DATA EXCERPTS:
%%

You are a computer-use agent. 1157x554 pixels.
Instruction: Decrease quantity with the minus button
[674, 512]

%%
%%

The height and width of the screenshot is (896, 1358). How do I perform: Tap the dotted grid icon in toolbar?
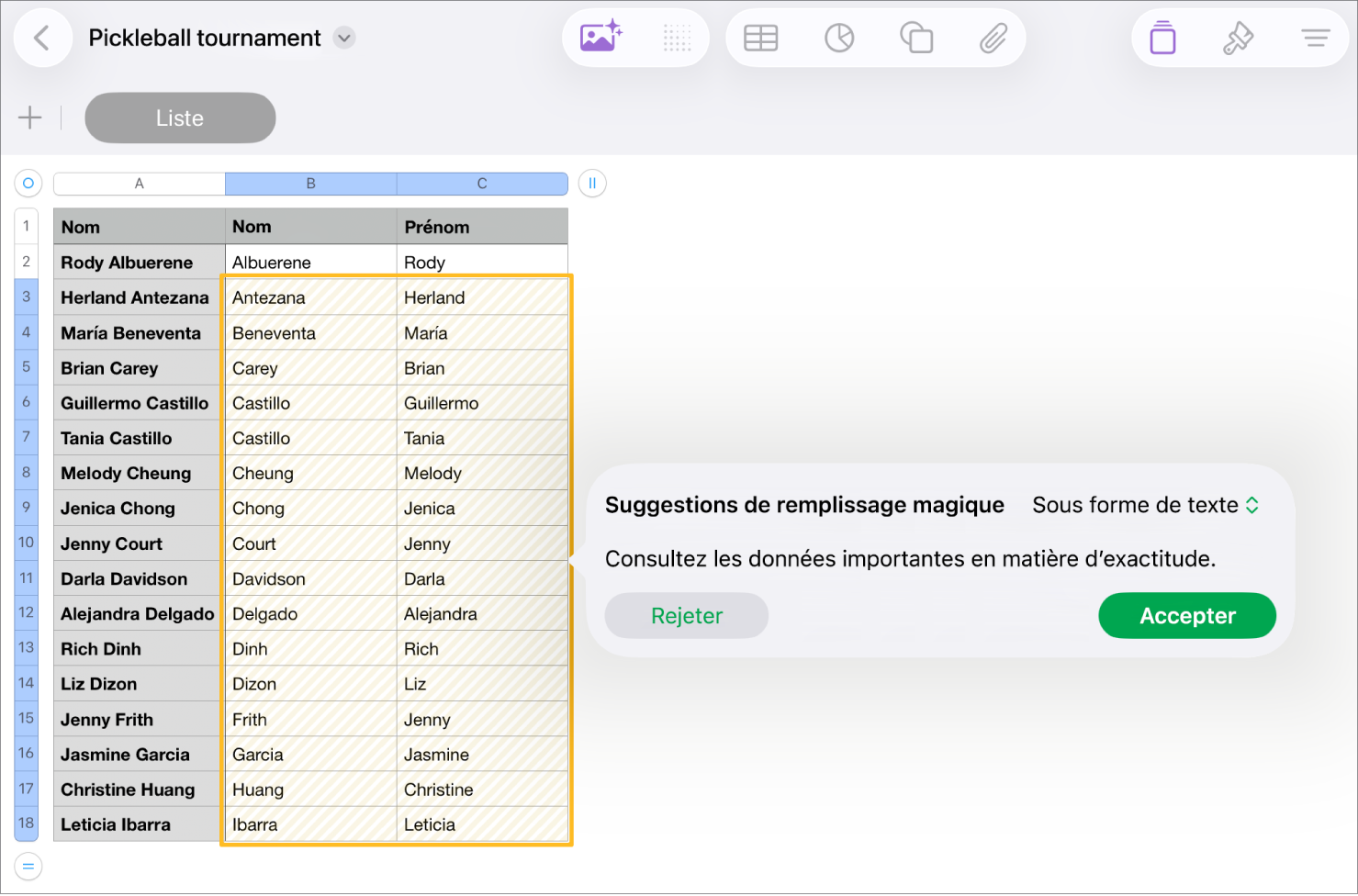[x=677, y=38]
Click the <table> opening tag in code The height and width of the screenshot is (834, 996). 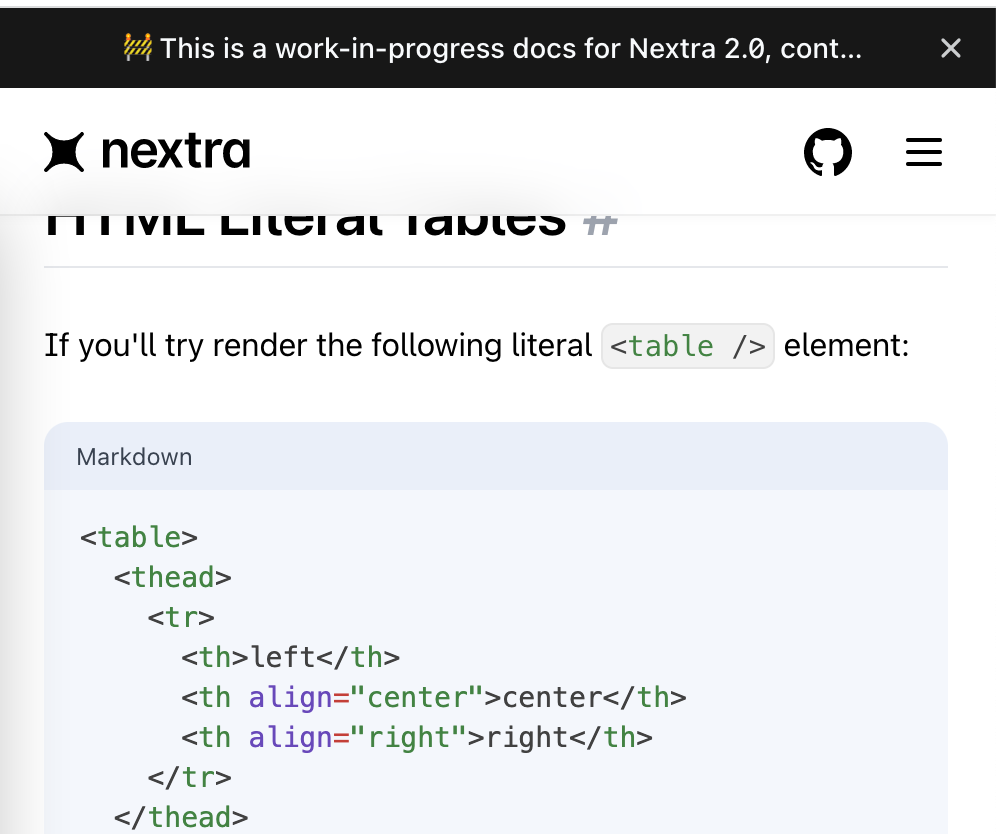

%%

WHAT TO PRODUCE: Using the data above, copy exactly the lines from the one containing "The height and width of the screenshot is (896, 1358)." to the one containing "Click the <table>", inclusive. Exclude the pictures.

SOLUTION TO THE PROBLEM:
The height and width of the screenshot is (896, 1358). How do I perform: Tap the dotted grid icon in toolbar?
[x=677, y=38]
Click the <table> opening tag in code The height and width of the screenshot is (834, 996). 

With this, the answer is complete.